** Textauszug **
China Photoshop-Panne entlarvt Propagandafoto
Chinesische Behörden haben sich mit einem manipulierten Foto im Internet blamiert: Drei Beamte wurden bei einer vermeintlichen Bau-Inspektion so schlecht ins Bild montiert, dass Blogger sich vor Häme überbieten. Der Fall erinnert an andere peinliche Propaganda-Patzer.
Hamburg - Das Foto sollte den wirtschaftlichen Fortschritt dokumentieren - doch nun hat es gute Chancen auf den Preis für die schlechteste Manipulation: Zu sehen ist eine akkurat geteerte breite Straße. Sie wird von drei zufriedenen Männern begutachtet. Doch eins sticht sofort ins Auge: Die Herren scheinen über dem Asphalt zu schweben. Ein Wunder? Nein, eine außergewöhnlich schlechte und peinliche Bildmanipulation chinesischer Behörden.
Stolz hatte die Kreisverwaltung von Huili in der südwestchinesischen Provinz Sichuan Mitte Juni das Foto vom Kontrollgang dreier lokaler Beamter auf ihrer Web-Seite veröffentlicht. Mit dem Foto wollte sie wohl zeigen, wie gut der Ausbau der Infrastruktur vorankommt.
Doch die PR-Aktion ging gründlich daneben. Kaum war das Bild im Netz, prangerten Blogger die schlechte Bildmanipulation an. "Selbst ein Amateur wie ich erkennt, dass hier mit Photoshop gearbeitet wurde - und die haben die Nerven, so was auf ihre Homepage zu stellen", schrieb ein empörter Kommentator.
Als die Verwaltung von Huili bemerkte, dass ihr Foto-Coup gründlich danebengegangen war, nahm sie das Bild schnell von der Seite - und schob in einem Blog eine kuriose Erklärung hinterher: Ein Beamter habe das Bild versehentlich ins Netz gestellt - der Fotograf habe aus verschiedenen Motiven eine Montage gebastelt, weil ihm die Originalfotos nicht gefallen hätten.

** Bereitgestellte Daten **
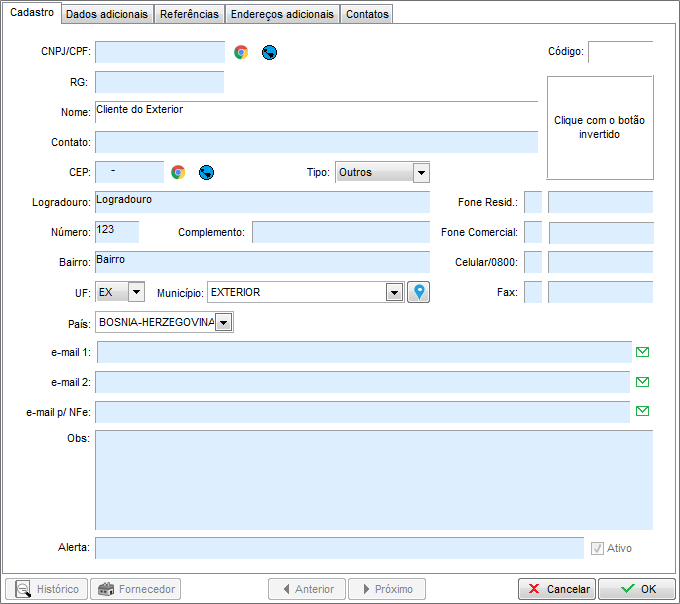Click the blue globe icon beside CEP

...

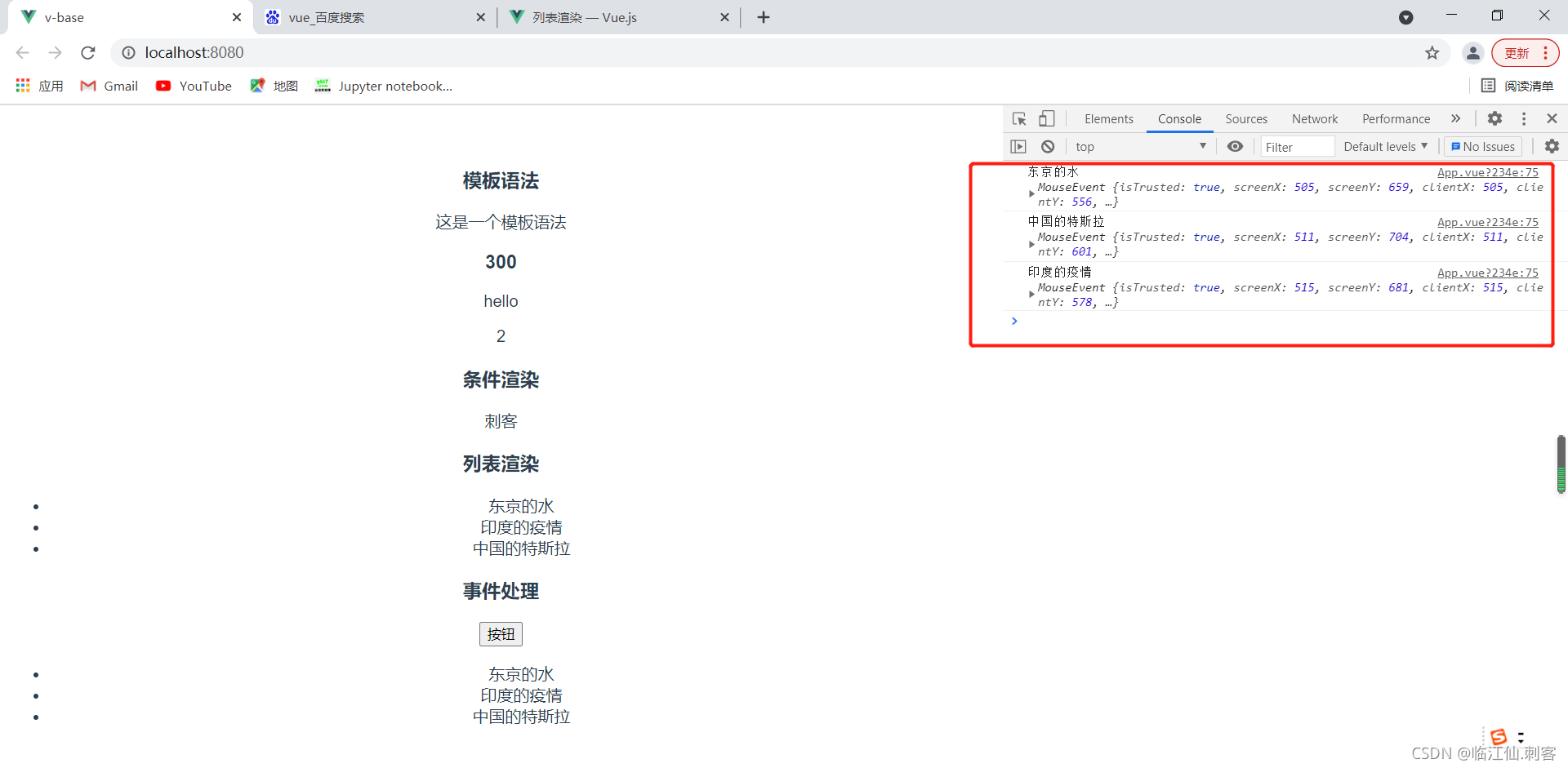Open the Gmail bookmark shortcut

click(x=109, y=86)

--

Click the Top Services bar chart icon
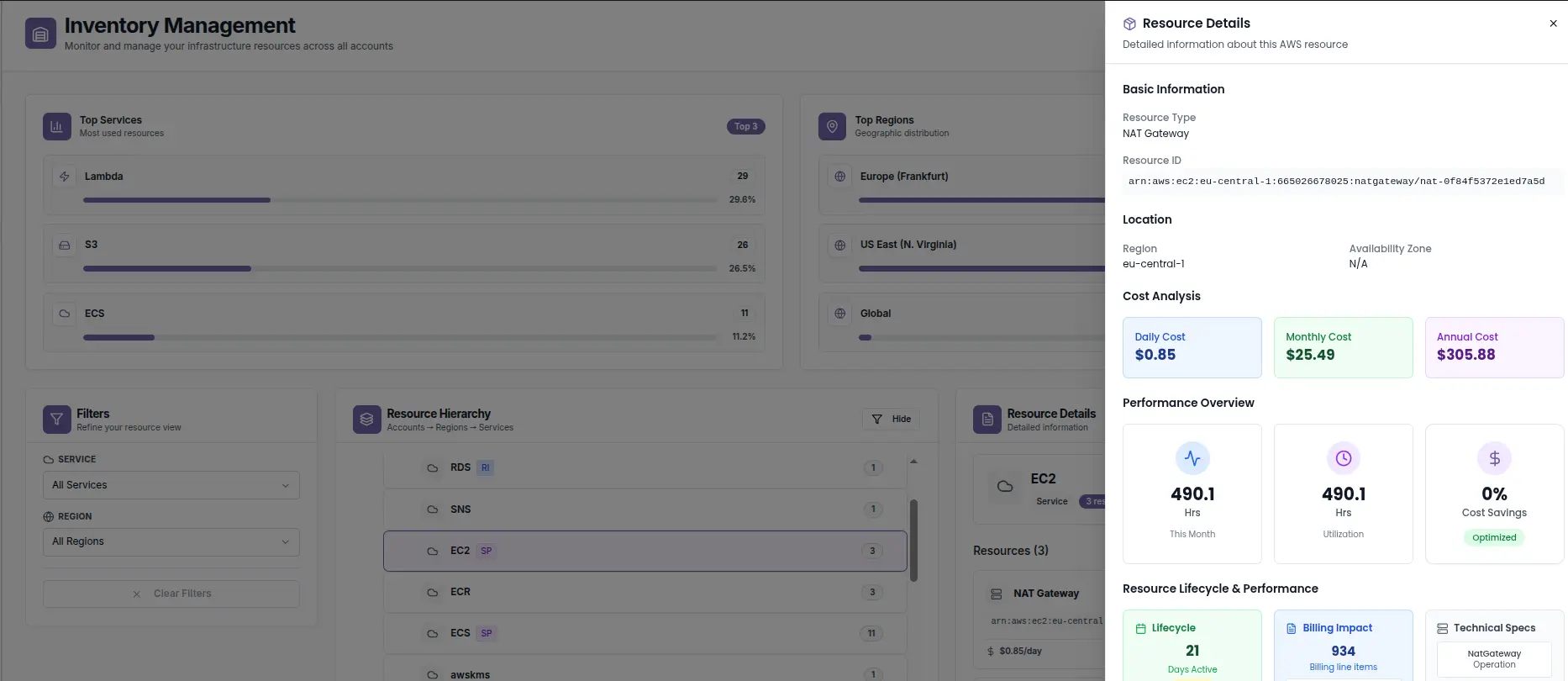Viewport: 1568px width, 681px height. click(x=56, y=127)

** Aufgabenstellung **
1 > Beantworte anhand des Textauszugs die folgenden Fragen:
(a) In welcher Provinz liegt der Kreis Huili?
(b) Wie viele Beamte sind auf dem Foto zu sehen?
(c) Wann veröffentlichte die Kreisverwaltung das Foto auf ihrer Web-Seite?
2 > Wie begründete die Verwaltung von Huili laut dem Textauszug, dass das Bild eine Montage war und dennoch ins Netz gelangte?

** Lösungsübersicht **
1 >
(a) In der südwestchinesischen Provinz Sichuan.
(b) Drei.
(c) Mitte Juni.

2 > Die Verwaltung erklärte in einem Blog, ein Beamter habe das Bild versehentlich ins Netz gestellt. Der Fotograf habe die Montage aus verschiedenen Motiven zusammengesetzt, weil ihm die Originalfotos nicht gefallen hätten.